**Problem to work on:** Return each line of the records that contains the word "Click".

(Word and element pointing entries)

----

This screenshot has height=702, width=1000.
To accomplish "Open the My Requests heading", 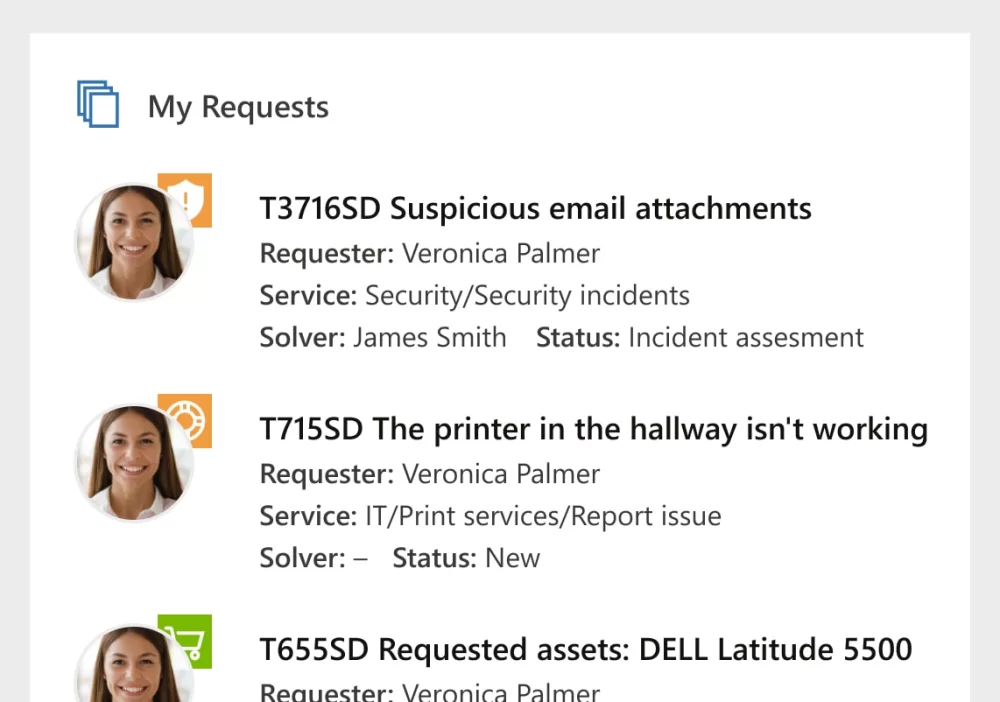I will [x=238, y=107].
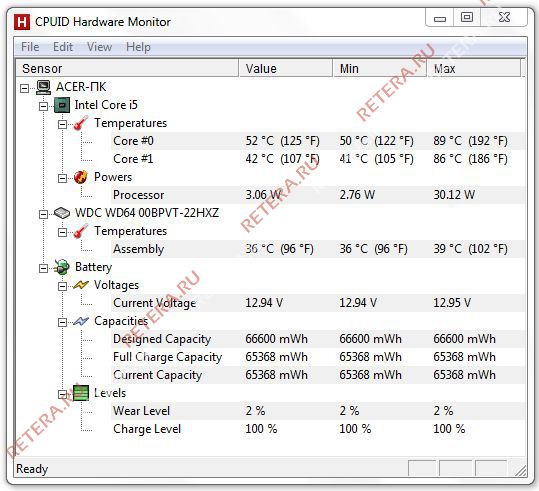Collapse the Intel Core i5 tree branch
Screen dimensions: 539x491
43,106
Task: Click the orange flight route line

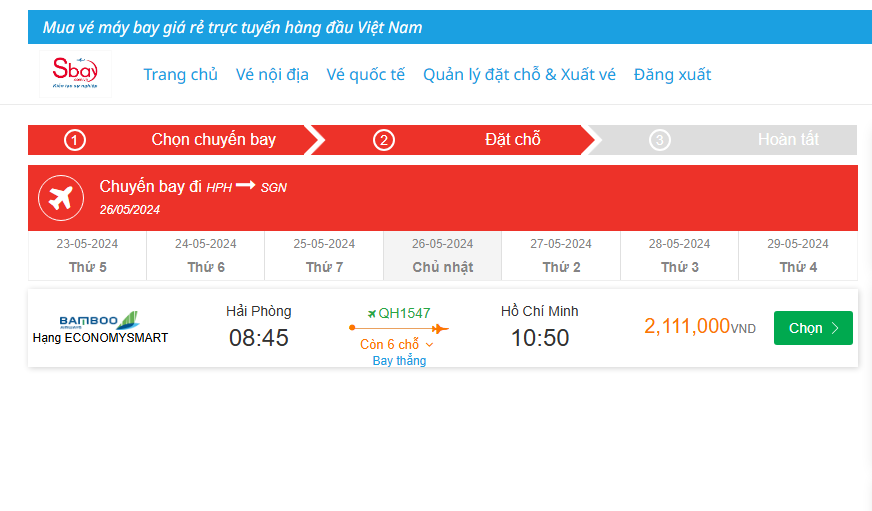Action: tap(399, 328)
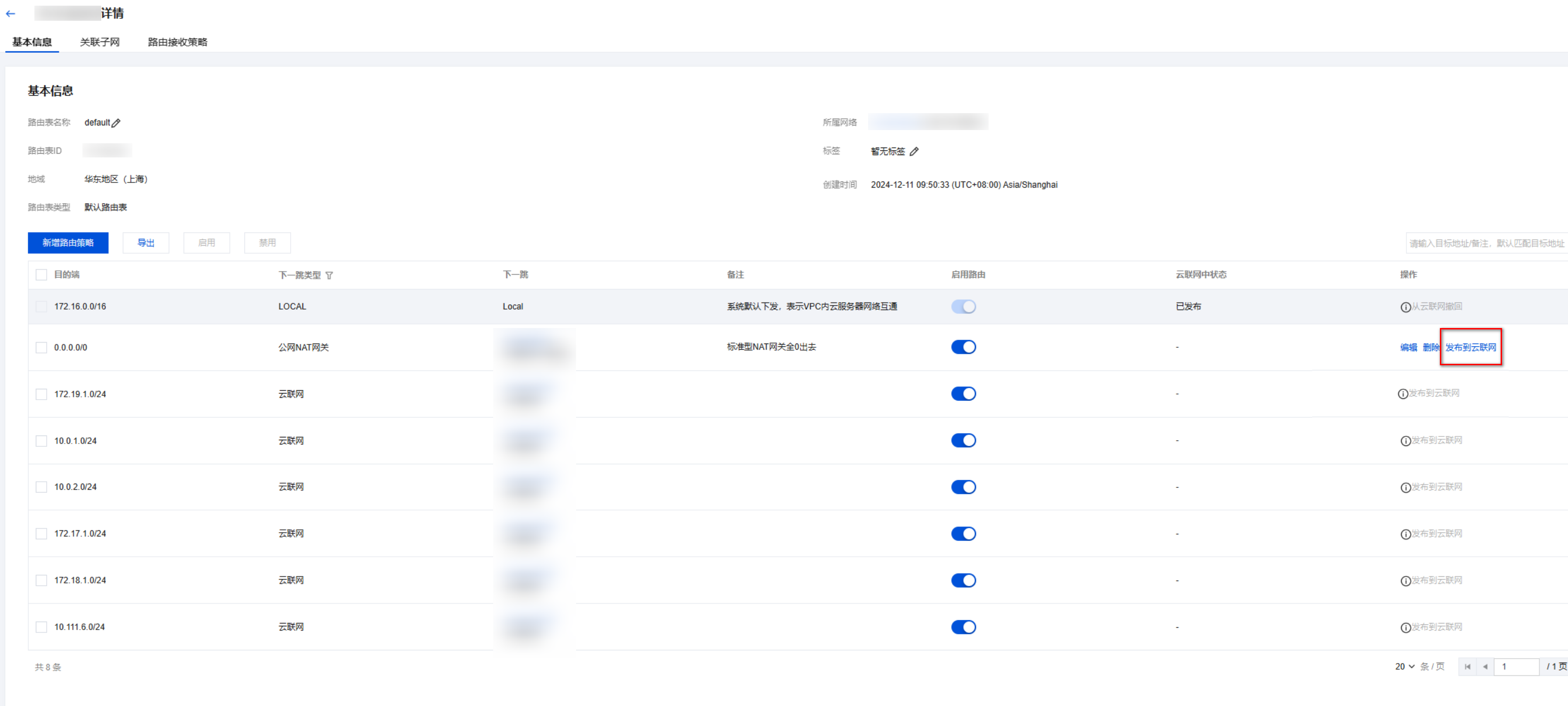Open the 路由接收策略 tab

[177, 42]
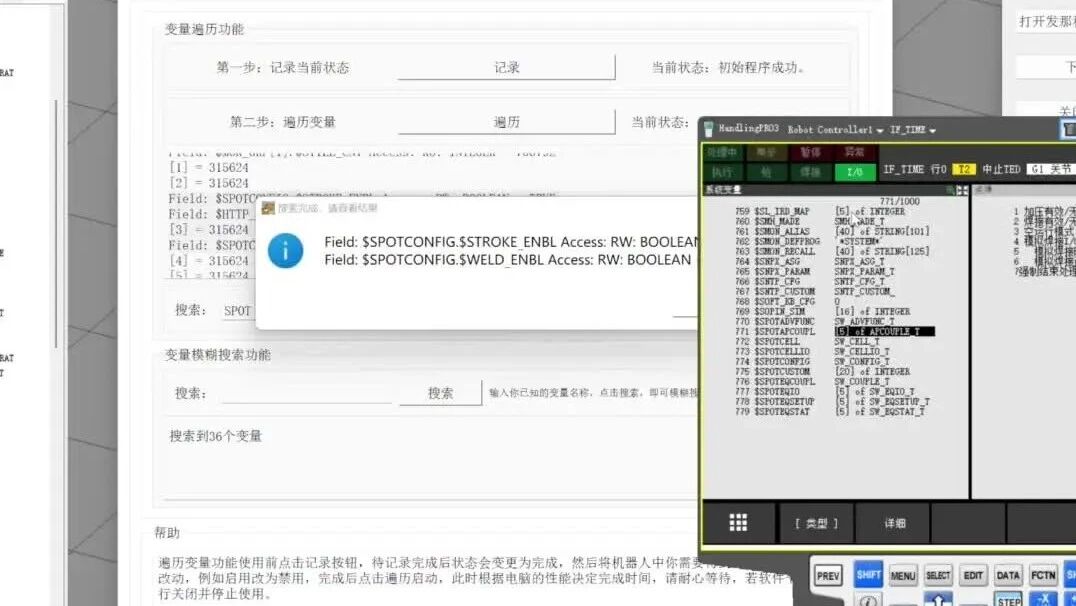This screenshot has width=1076, height=606.
Task: Click the 搜索 button for fuzzy variable search
Action: [438, 394]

----

**Result below:**
Task: Click the orange flight route line
Task: Click the 搜索 button for fuzzy variable search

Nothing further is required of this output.